Now you can return to japan if you are a resident in the country starting from November. It will be welcome news for all those foreigners who have a resident visa to the country, but could not come back to Japan since April. Now, they can return to the country if their visa is still valid.
All this is good news for many foreigners who are struck out of Japan. However, we will advise them to confirm with the immigration authorities in Japan whether any restrictions applied to them before they can re-enter the country?
Starting in November, Japan will conditionally exempt business travelers and returnees from the 14-day quarantine policy, which was imposed on all arrivals from overseas to curb the spread of the COVID-19 pandemic, government officials announced Friday.
The change, which will come into effect Sunday, will cover both Japanese nationals returning from overseas business trips and foreign residents with valid residence permits in Japan, with no restrictions on their overseas travel destinations, the officials said following a government coronavirus task force meeting Friday.
However, the change will only apply to residents of Japan who are planning to spend no more than seven days at their overseas destinations.
Currently, people returning to Japan from business trips are required to take polymerase chain reaction (PCR) tests for the coronavirus at airports. The returnees who test negative are allowed to enter the country, but they currently need to self-isolate at their homes or accommodation facilities for two weeks.
After the relaxation, people who test negative on their PCR test will not need to self-quarantine on the condition that they will submit documentation of their planned activities and do not use public transportation for two weeks. Those who tested positive will be required to self-isolate for 14 days or be admitted to the hospital if they are suffering from severe symptoms.
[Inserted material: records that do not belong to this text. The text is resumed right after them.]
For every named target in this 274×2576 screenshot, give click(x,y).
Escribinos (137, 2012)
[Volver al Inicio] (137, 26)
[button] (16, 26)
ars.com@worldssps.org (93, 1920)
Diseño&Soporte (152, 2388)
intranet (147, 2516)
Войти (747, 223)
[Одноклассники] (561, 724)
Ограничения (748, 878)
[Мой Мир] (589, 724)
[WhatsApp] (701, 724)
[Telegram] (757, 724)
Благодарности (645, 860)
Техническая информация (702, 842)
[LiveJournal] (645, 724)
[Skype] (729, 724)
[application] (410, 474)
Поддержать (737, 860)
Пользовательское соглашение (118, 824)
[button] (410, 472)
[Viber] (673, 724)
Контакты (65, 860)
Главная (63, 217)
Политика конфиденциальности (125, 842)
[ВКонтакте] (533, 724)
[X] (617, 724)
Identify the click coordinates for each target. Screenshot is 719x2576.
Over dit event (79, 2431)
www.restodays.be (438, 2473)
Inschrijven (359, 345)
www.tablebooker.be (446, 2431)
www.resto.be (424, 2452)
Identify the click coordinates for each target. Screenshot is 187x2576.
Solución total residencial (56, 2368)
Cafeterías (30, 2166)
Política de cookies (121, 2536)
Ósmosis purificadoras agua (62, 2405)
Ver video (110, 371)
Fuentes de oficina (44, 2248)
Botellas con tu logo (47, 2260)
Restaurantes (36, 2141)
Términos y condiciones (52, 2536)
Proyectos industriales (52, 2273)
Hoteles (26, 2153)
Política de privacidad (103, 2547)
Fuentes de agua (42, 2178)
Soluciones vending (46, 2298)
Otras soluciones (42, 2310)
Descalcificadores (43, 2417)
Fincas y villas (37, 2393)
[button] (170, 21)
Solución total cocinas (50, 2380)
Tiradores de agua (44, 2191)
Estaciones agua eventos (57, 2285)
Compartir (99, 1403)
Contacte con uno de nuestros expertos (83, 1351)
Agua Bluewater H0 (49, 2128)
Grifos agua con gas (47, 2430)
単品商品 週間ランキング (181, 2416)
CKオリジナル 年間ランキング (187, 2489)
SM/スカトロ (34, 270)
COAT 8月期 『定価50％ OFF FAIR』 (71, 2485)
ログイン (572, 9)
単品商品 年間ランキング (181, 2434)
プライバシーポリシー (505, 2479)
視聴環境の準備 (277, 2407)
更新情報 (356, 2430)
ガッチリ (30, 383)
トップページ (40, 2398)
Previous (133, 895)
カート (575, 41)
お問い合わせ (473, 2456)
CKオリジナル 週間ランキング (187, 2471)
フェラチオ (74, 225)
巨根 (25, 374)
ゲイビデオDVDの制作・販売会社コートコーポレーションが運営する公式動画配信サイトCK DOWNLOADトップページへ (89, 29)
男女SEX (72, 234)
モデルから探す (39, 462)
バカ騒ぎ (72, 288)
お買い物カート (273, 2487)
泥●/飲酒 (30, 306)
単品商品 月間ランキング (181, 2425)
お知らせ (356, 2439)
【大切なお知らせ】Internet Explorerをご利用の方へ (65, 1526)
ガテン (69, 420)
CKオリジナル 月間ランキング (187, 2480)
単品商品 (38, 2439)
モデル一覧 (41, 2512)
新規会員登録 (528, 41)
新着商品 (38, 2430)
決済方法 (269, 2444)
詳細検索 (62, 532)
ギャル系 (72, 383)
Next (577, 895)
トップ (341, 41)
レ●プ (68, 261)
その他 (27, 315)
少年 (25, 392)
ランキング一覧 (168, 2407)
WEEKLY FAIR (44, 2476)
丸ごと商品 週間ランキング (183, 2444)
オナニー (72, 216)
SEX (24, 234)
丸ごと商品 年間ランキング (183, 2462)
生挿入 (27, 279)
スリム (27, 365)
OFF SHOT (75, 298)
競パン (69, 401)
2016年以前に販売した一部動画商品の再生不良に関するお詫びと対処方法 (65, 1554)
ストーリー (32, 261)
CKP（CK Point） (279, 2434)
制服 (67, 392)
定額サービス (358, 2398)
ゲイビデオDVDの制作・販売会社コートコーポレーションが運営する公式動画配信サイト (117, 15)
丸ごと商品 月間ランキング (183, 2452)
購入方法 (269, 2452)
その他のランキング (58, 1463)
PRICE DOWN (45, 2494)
Travelers under this regulation will also be required to provide written assurance from their employers or other sponsors that they will take responsibility for the returnees’ actions during their business trips and upon arrival.
Prime Minister Yoshihide Suga on Friday said during the government’s task force meeting that the revision is aimed at expanding business activities but further restrictions of movement will be required to prevent viral transmission.
Under the revised policy, Japan will also relax entry restrictions for travelers from Australia, Brunei, China, Hong Kong, Macau, New Zealand, South Korea, Singapore, Taiwan, Thailand, and New Zealand, where the pandemic is considered to be kept relatively under control.
Starting Sunday, such travelers will be exempted from testing upon arrival as long as they observe a 14-day quarantine and don’t use public transport during that period. Travelers from those countries will also be exempted from pre-entry COVID-19 tests under certain conditions, depending on the length of their stay outside Japan, while short-term travelers will be allowed to undergo PCR tests upon arrival if they request to have the quarantine rule lifted.
Following the revision, Japan will also lift the rule requiring the submission of a negative test result for travelers who will spend less than 14 days at their destination from any of the 11 regions.
The decision comes following the Foreign Ministry’s announcement earlier in the day in which travel advisories issued for the 11 territories were lowered to Level 2 on its scale of four, as the regions’ pace of new coronavirus infections is slowing down. This means that nonessential travel to those places should be avoided.
Meanwhile, Japan will also impose stricter restrictions for Jordan and Myanmar following the government’s decision to raise its travel alert to Level 3 in light of an expansion in coronavirus cases, warning against all travel.
The pre-arrival PCR test requirement will remain in place for Jordan, Myanmar, and other countries covered by the entry restrictions. Following the change, the travel restrictions will cover 152 countries and regions.
Depending on their travel history, even residents of Japan may be denied entry if they don’t submit the required documents when seeking entry permission.